[Supplied passage start]

The Hypothesis: Market Power Begets Political Power
Mergers are widely understood to reshape markets, increasing firms’ pricing power and profit margins. However, this economic consolidation may have a less obvious but equally profound consequence: enhanced political influence. By lobbying policymakers and contributing to campaigns, firms can shape regulations to protect or amplify their market advantages. This dual channel of influence—market and regulatory—forms the crux of our analysis.
We develop a theoretical model to formalize this idea. Our framework builds on models of industrial organization and political economy, integrating the insights of Grossman and Helpman (1994). In competitive industries, firms’ incentive to lobby on behalf of their industry may be suppressed. Although industry-level collective action problems have been discussed since Olson (1962), we introduce an additional, market-based reason: Rent dissipation.

[Supplied passage end]

§ **Exercise**: In the passage on market power and political power, condense the paragraph beginning "Mergers are widely understood" into a short bulleted list that keeps its main facts. The records that follow have no connection to the passage on market power and political power.

[Raw data start]

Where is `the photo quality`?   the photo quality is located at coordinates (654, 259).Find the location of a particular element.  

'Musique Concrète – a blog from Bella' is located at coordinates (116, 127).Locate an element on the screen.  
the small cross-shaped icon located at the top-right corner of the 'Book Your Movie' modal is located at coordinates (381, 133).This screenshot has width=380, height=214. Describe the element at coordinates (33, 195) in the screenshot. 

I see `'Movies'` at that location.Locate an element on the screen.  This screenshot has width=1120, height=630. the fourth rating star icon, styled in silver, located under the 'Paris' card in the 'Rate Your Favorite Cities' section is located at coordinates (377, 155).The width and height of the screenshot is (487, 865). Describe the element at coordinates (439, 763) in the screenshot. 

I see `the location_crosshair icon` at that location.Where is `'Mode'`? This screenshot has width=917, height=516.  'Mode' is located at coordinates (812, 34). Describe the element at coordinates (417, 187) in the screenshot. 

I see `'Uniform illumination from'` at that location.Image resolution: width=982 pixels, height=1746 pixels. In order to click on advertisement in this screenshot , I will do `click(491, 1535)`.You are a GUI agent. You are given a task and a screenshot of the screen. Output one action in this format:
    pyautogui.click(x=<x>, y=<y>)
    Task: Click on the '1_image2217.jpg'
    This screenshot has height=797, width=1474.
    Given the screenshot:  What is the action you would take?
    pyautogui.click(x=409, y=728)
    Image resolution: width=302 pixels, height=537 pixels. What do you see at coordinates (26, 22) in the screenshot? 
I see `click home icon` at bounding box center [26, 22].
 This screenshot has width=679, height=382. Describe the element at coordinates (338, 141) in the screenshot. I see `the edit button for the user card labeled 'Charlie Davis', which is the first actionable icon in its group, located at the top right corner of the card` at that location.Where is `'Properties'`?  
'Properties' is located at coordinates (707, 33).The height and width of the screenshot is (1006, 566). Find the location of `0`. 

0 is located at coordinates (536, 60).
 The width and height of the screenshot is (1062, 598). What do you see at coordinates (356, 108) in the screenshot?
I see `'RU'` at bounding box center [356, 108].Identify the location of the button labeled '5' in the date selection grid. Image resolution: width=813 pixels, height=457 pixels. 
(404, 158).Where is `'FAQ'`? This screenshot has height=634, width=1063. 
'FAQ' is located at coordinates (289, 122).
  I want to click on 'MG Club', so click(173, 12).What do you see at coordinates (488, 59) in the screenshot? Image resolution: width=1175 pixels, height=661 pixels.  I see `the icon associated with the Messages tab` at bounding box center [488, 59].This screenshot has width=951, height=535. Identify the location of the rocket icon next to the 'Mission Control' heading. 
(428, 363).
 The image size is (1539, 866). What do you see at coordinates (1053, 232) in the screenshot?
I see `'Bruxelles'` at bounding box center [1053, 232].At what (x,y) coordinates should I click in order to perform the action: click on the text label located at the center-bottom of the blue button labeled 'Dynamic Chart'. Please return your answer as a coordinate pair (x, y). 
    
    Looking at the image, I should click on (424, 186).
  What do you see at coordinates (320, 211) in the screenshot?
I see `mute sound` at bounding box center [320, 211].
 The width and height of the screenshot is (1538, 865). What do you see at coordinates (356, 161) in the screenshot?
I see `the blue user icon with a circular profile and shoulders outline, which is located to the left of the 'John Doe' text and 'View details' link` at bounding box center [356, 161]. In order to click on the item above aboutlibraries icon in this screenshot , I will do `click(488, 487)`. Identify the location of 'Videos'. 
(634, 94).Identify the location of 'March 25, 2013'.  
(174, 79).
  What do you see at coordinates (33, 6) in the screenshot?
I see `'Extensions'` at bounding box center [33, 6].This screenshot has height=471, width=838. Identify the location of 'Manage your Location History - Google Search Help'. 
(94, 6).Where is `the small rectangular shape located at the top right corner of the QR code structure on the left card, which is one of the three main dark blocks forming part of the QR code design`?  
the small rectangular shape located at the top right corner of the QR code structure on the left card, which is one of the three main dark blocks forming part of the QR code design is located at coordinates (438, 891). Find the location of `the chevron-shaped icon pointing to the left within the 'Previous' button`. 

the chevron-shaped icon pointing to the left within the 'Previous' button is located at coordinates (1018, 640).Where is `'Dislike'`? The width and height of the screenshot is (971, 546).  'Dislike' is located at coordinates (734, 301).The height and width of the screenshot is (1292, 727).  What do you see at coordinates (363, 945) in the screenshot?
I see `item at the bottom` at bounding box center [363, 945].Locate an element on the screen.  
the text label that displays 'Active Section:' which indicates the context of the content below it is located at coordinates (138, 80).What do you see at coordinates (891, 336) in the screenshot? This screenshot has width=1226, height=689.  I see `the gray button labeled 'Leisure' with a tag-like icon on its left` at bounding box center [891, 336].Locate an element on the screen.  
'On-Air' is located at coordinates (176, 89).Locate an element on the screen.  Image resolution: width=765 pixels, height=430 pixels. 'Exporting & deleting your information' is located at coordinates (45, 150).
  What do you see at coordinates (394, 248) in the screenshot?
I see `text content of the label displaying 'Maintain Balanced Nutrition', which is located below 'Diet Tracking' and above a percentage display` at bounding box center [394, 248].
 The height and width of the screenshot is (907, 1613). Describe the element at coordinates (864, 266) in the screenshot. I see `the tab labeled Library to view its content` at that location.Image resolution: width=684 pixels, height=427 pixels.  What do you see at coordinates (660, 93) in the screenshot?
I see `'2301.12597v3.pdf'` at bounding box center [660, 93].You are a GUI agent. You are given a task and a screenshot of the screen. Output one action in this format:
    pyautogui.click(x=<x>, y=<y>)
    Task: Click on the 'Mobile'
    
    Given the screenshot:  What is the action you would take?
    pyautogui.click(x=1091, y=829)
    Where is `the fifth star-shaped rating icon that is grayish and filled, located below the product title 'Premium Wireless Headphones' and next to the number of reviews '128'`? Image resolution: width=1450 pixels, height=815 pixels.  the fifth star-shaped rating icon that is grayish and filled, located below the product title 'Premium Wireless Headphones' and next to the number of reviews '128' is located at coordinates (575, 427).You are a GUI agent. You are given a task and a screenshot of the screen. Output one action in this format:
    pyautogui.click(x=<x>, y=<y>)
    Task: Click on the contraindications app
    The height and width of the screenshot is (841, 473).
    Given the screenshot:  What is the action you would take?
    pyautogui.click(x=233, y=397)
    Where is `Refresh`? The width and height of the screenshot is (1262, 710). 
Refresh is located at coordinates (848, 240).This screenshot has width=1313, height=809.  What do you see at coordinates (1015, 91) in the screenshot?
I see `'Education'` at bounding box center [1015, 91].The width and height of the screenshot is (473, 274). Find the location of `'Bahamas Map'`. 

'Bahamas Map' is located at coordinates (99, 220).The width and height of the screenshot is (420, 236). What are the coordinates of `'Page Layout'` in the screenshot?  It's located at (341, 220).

[Raw data end]

§ **Exercise answer**:
- Mergers reshape markets by increasing firms' pricing power and profit margins.
- This consolidation may also enhance firms' political influence.
- Through lobbying and campaign contributions, firms can shape regulations that protect or amplify their market advantages.
- This dual channel of market and regulatory influence is the crux of the analysis.